﻿ Interpreting results: Mann-Whitney test

# Interpreting results: Mann-Whitney test

## How it works

The Mann-Whitney test, also called the Wilcoxon rank sum test, is a nonparametric test that compares two unpaired groups. To perform the Mann-Whitney test, Prism first ranks all the values from low to high, paying no attention to which group each value belongs. The smallest number gets a rank of 1. The largest number gets a rank of n, where n is the total number of values in the two groups. Prism then averages the ranks in each group, and reports the two averages. If the means of the ranks in the two groups are very different, the P value will be small.

## P value

You can't interpret a P value until you know the null hypothesis being tested. For the Mann-Whitney test, the null hypothesis is a bit hard to understand. The null hypothesis is that the distributions of both groups are identical, so that there is a 50% probability that an observation from a value randomly selected from one population exceeds an observation randomly selected from the other population.

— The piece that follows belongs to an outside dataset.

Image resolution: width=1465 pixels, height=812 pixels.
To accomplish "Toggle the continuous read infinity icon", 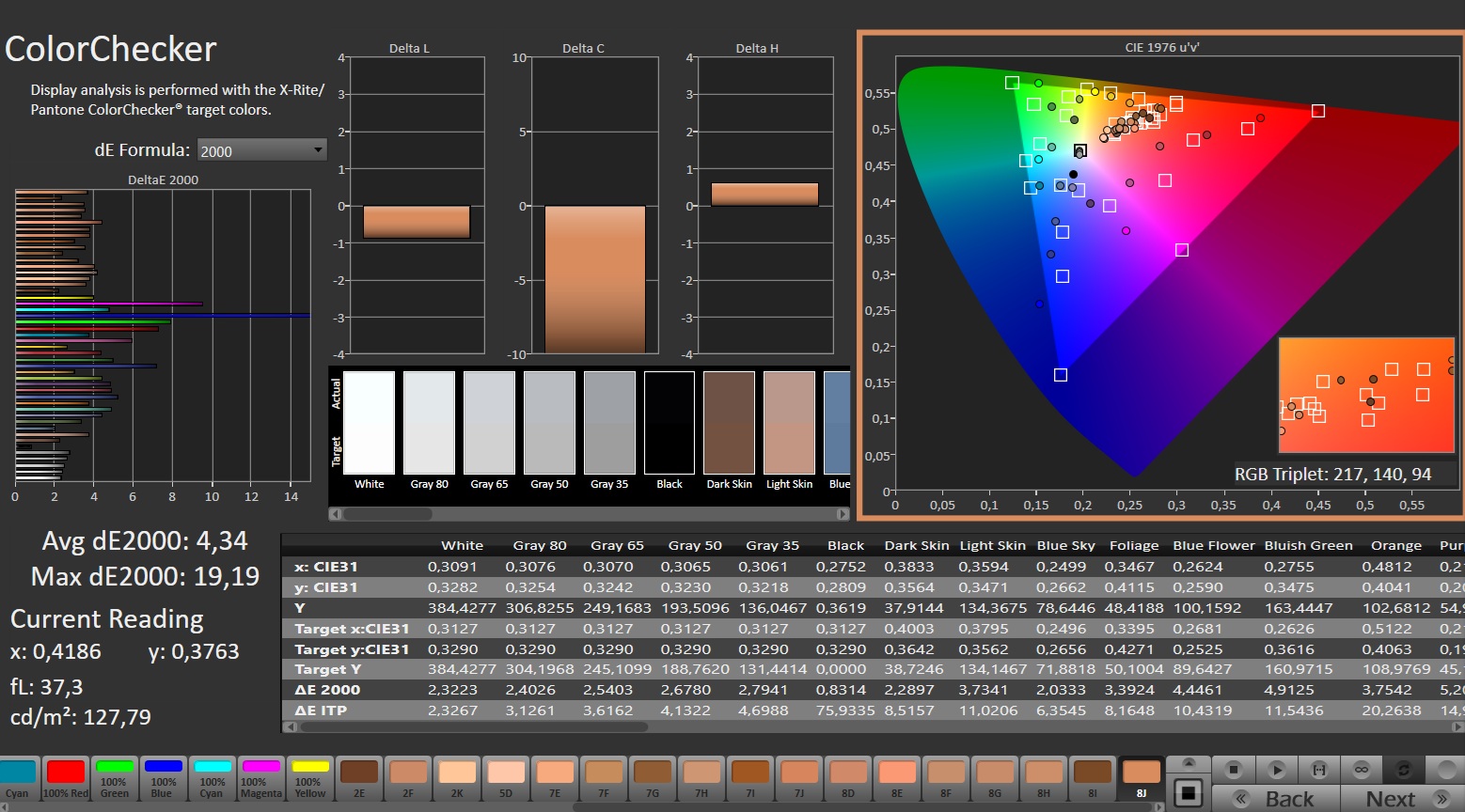I will 1362,770.
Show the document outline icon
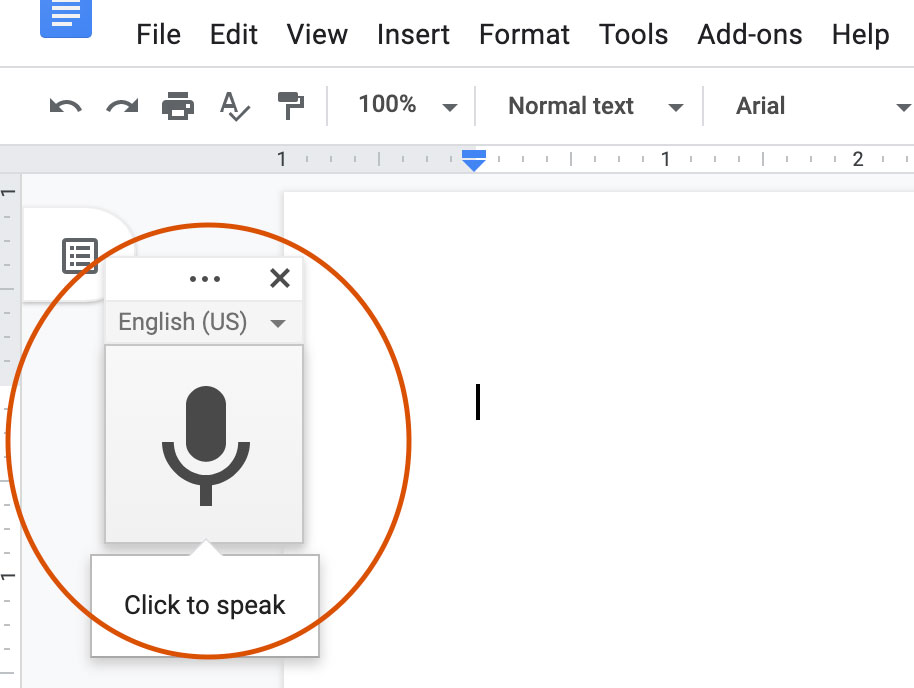This screenshot has width=914, height=688. pos(80,256)
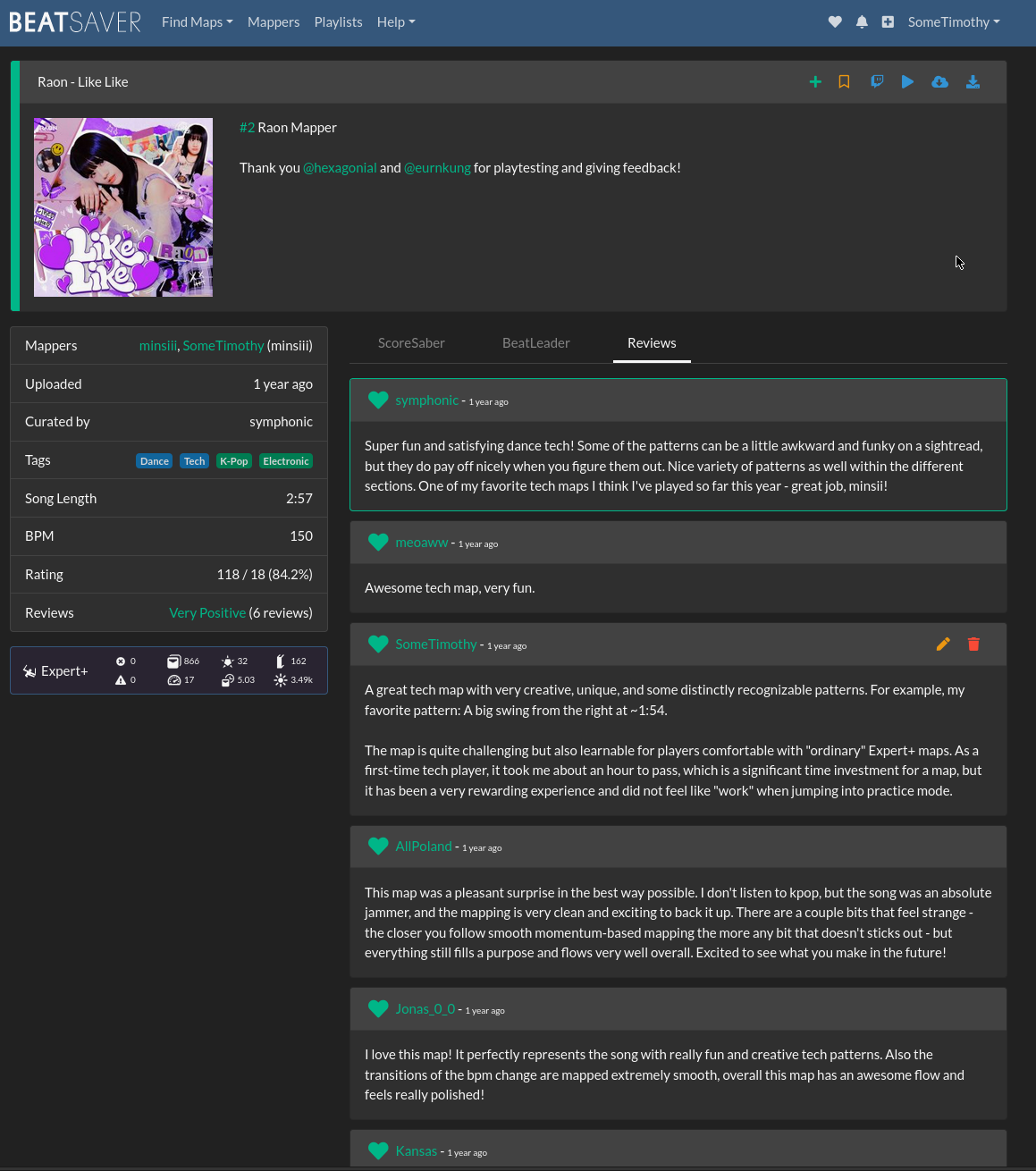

The P value answers this question:

If the groups are sampled from populations with identical distributions, what is the chance that random sampling would result in the mean ranks being as far apart (or more so) as observed in this experiment?

In most cases (including when ties are present), Prism calculates an exact P value(2). If your samples are large (the smaller group has more than 100 values), it approximates the P value from a Gaussian approximation. Here, the term Gaussian has to do with the distribution of sum of ranks and does not imply that your data need to follow a Gaussian distribution. The approximation is quite accurate with large samples and is standard (used by all statistics programs).

Note that Prism 6 computes the exact P value much faster than did prior versions, so does so with moderate size data sets where Prism 5 would have used an approximate method. It computes an exact P value when the size of the smallest sample is less than or equal to 100, and otherwise computes an approximate one (with such large samples, the approximation is excellent).

If the P value is small, you can reject the null hypothesis that the difference is due to random sampling, and conclude instead that the populations are distinct.

If the P value is large, the data do not give you any reason to reject the null hypothesis. This is not the same as saying that the two populations are the same. You just have no compelling evidence that they differ. If you have small samples, the Mann-Whitney test has little power. In fact, if the total sample size is seven or less, the Mann-Whitney test will always give a P value greater than 0.05 no matter how much the groups differ.

## Mann-Whitney U

Prism reports the value of the Mann-Whitney U value, in case you want to compare calculations with those of another program or text. To compute the U value, pick one value from group A and also pick a value from group B. Record which group has the larger value. Repeat for all values in the two groups.  Total up the number of times that the value in A is larger than B, and the number of times the value in B is larger than the value in A. The smaller of these two values is U.

When computing U, the number of comparisons equals the product of the number of values in group A times the number of values in group B. If the null hypothesis is true, then the value of U should be about half that value. If the value of U is much smaller than that, the P value will be small. The smallest possible value of U is zero. The largest possible value is half the product of the number of values in group A times the number of values in group B.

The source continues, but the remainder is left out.